Exercise prompt - Reproduce each record in the listing below exactly as written.
□ □ □ □ □
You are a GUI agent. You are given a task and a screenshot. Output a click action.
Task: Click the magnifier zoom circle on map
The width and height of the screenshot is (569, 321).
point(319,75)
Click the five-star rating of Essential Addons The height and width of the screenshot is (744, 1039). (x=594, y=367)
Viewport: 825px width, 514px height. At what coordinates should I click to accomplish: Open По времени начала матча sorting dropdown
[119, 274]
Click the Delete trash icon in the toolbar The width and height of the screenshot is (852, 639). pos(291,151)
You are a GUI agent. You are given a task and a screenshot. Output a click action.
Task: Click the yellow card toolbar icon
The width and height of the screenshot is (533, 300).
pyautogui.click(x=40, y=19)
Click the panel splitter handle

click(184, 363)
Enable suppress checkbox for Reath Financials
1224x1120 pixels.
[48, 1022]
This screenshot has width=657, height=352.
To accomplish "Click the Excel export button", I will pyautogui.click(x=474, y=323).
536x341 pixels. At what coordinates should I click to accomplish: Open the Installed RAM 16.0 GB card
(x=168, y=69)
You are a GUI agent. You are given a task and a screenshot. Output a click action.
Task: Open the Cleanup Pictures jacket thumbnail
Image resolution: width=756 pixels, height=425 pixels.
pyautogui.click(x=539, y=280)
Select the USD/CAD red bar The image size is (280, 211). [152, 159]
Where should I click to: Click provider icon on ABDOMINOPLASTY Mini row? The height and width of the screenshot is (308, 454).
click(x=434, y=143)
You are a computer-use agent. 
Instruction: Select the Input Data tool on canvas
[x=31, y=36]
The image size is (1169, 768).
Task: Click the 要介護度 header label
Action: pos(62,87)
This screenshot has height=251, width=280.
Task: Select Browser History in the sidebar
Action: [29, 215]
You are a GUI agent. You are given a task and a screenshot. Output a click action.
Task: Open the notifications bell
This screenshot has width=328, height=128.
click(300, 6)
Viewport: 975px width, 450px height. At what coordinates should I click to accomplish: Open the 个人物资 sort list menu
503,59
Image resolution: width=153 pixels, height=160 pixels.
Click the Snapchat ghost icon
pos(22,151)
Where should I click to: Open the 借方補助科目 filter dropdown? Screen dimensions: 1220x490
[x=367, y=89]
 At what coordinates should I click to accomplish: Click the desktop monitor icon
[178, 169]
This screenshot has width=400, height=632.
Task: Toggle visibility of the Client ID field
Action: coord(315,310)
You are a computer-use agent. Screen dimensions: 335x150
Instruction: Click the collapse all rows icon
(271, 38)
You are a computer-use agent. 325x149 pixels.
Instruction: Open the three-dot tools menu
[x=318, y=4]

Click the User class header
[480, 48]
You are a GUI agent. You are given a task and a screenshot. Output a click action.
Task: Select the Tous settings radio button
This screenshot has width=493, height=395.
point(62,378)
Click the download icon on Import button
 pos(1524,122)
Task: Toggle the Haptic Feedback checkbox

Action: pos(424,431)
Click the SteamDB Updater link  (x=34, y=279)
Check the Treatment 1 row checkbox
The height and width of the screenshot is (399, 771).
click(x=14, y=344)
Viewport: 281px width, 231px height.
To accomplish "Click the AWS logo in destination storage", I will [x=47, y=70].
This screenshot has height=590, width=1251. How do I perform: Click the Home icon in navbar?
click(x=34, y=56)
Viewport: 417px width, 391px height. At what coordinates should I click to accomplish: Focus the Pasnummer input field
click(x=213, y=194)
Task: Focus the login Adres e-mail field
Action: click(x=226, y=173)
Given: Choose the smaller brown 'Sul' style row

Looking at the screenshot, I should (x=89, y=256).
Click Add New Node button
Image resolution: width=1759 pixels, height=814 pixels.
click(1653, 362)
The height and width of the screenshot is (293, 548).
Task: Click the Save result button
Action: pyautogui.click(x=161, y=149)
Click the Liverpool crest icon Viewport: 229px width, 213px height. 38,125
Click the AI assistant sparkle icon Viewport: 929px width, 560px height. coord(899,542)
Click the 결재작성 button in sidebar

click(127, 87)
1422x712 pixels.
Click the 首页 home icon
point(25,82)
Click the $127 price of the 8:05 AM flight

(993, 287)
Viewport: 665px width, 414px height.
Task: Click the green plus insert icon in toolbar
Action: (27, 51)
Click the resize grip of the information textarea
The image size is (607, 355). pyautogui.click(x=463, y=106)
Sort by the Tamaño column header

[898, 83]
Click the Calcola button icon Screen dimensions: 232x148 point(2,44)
□ □ □ □ □
Response to the task -
You are a GUI agent. You are given a task and a screenshot. Output a click action.
Task: Click the magnifier zoom circle on map
The width and height of the screenshot is (569, 321).
point(319,75)
Click the five-star rating of Essential Addons The height and width of the screenshot is (744, 1039). (x=594, y=367)
Viewport: 825px width, 514px height. At what coordinates should I click to accomplish: Open По времени начала матча sorting dropdown
[119, 274]
Click the Delete trash icon in the toolbar The width and height of the screenshot is (852, 639). pos(291,151)
You are a GUI agent. You are given a task and a screenshot. Output a click action.
Task: Click the yellow card toolbar icon
The width and height of the screenshot is (533, 300).
pyautogui.click(x=40, y=19)
Click the panel splitter handle

click(184, 363)
Enable suppress checkbox for Reath Financials
1224x1120 pixels.
[48, 1022]
This screenshot has width=657, height=352.
To accomplish "Click the Excel export button", I will pyautogui.click(x=474, y=323).
536x341 pixels. At what coordinates should I click to accomplish: Open the Installed RAM 16.0 GB card
(x=168, y=69)
You are a GUI agent. You are given a task and a screenshot. Output a click action.
Task: Open the Cleanup Pictures jacket thumbnail
Image resolution: width=756 pixels, height=425 pixels.
pyautogui.click(x=539, y=280)
Select the USD/CAD red bar The image size is (280, 211). [152, 159]
Where should I click to: Click provider icon on ABDOMINOPLASTY Mini row? The height and width of the screenshot is (308, 454).
click(x=434, y=143)
You are a computer-use agent. 
Instruction: Select the Input Data tool on canvas
[x=31, y=36]
The image size is (1169, 768).
Task: Click the 要介護度 header label
Action: pos(62,87)
This screenshot has height=251, width=280.
Task: Select Browser History in the sidebar
Action: [29, 215]
You are a GUI agent. You are given a task and a screenshot. Output a click action.
Task: Open the notifications bell
This screenshot has width=328, height=128.
click(300, 6)
Viewport: 975px width, 450px height. At what coordinates should I click to accomplish: Open the 个人物资 sort list menu
503,59
Image resolution: width=153 pixels, height=160 pixels.
Click the Snapchat ghost icon
pos(22,151)
Where should I click to: Open the 借方補助科目 filter dropdown? Screen dimensions: 1220x490
[x=367, y=89]
 At what coordinates should I click to accomplish: Click the desktop monitor icon
[178, 169]
This screenshot has width=400, height=632.
Task: Toggle visibility of the Client ID field
Action: coord(315,310)
You are a computer-use agent. Screen dimensions: 335x150
Instruction: Click the collapse all rows icon
(271, 38)
You are a computer-use agent. 325x149 pixels.
Instruction: Open the three-dot tools menu
[x=318, y=4]

Click the User class header
[480, 48]
You are a GUI agent. You are given a task and a screenshot. Output a click action.
Task: Select the Tous settings radio button
This screenshot has width=493, height=395.
point(62,378)
Click the download icon on Import button
 pos(1524,122)
Task: Toggle the Haptic Feedback checkbox

Action: pos(424,431)
Click the SteamDB Updater link  (x=34, y=279)
Check the Treatment 1 row checkbox
The height and width of the screenshot is (399, 771).
click(x=14, y=344)
Viewport: 281px width, 231px height.
To accomplish "Click the AWS logo in destination storage", I will [x=47, y=70].
This screenshot has height=590, width=1251. How do I perform: Click the Home icon in navbar?
click(x=34, y=56)
Viewport: 417px width, 391px height. At what coordinates should I click to accomplish: Focus the Pasnummer input field
click(x=213, y=194)
Task: Focus the login Adres e-mail field
Action: click(x=226, y=173)
Given: Choose the smaller brown 'Sul' style row

Looking at the screenshot, I should (x=89, y=256).
Click Add New Node button
Image resolution: width=1759 pixels, height=814 pixels.
click(1653, 362)
The height and width of the screenshot is (293, 548).
Task: Click the Save result button
Action: pyautogui.click(x=161, y=149)
Click the Liverpool crest icon Viewport: 229px width, 213px height. 38,125
Click the AI assistant sparkle icon Viewport: 929px width, 560px height. coord(899,542)
Click the 결재작성 button in sidebar

click(127, 87)
1422x712 pixels.
Click the 首页 home icon
point(25,82)
Click the $127 price of the 8:05 AM flight

(993, 287)
Viewport: 665px width, 414px height.
Task: Click the green plus insert icon in toolbar
Action: (27, 51)
Click the resize grip of the information textarea
The image size is (607, 355). pyautogui.click(x=463, y=106)
Sort by the Tamaño column header

[898, 83]
Click the Calcola button icon Screen dimensions: 232x148 point(2,44)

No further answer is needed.